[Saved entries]
·····

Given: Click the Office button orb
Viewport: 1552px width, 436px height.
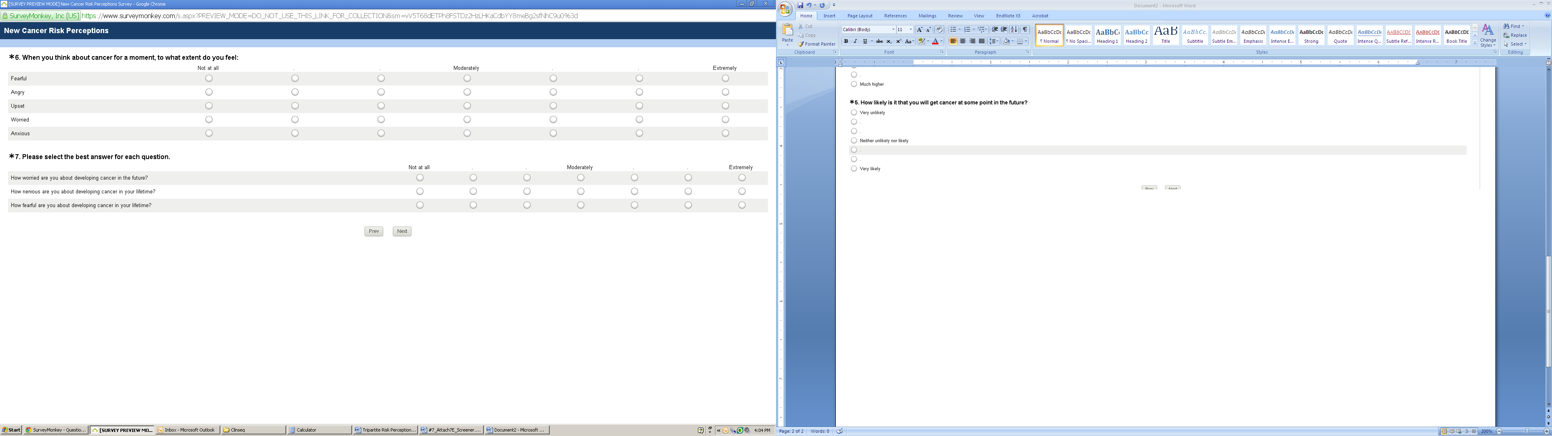Looking at the screenshot, I should (x=785, y=8).
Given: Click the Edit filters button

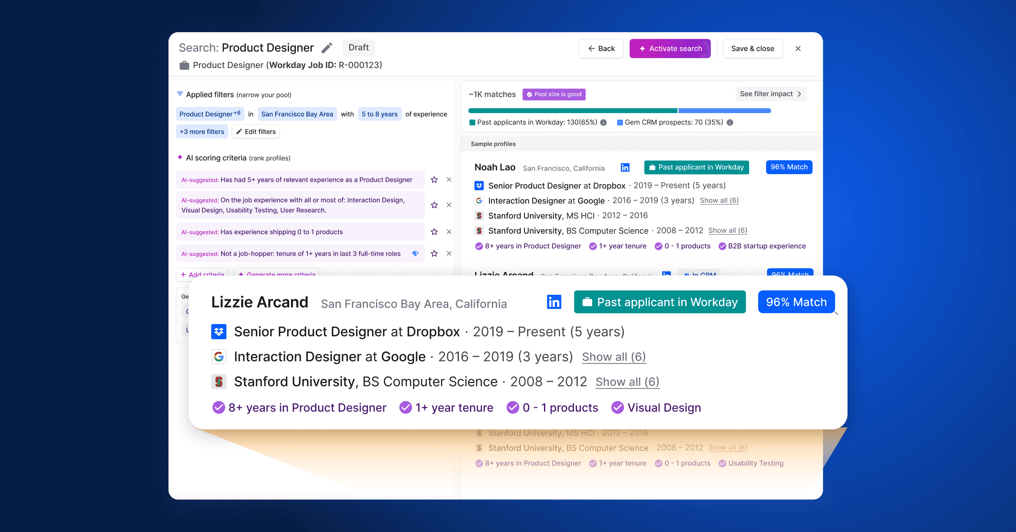Looking at the screenshot, I should click(256, 132).
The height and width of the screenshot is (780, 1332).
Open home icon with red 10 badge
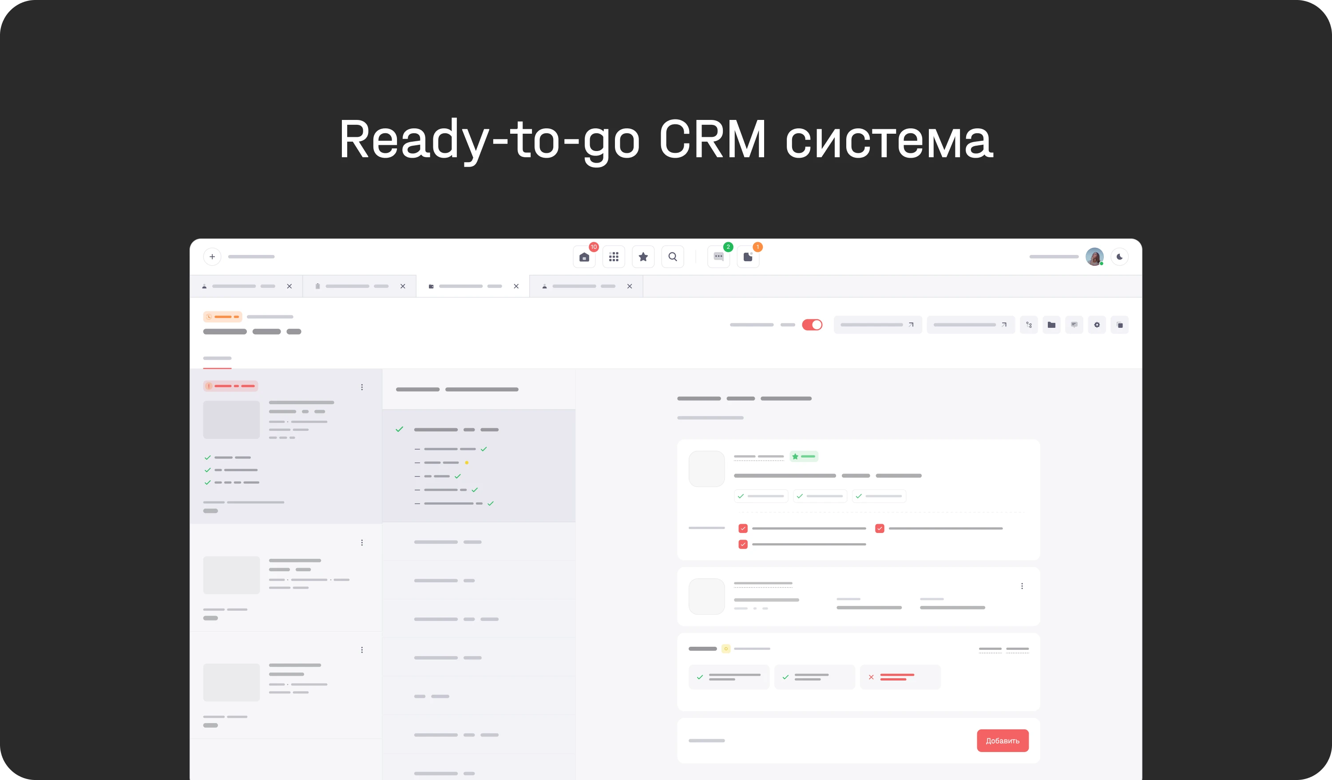click(584, 257)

·····

• [PROMPT]: If the data includes images, skip them and copy every line exactly.

• [ANSWER BOX]:
Given: Click the Office button orb
Viewport: 1552px width, 436px height.
Looking at the screenshot, I should (x=785, y=8).
Given: Click the Edit filters button

Looking at the screenshot, I should click(256, 132).
The height and width of the screenshot is (780, 1332).
Open home icon with red 10 badge
click(584, 257)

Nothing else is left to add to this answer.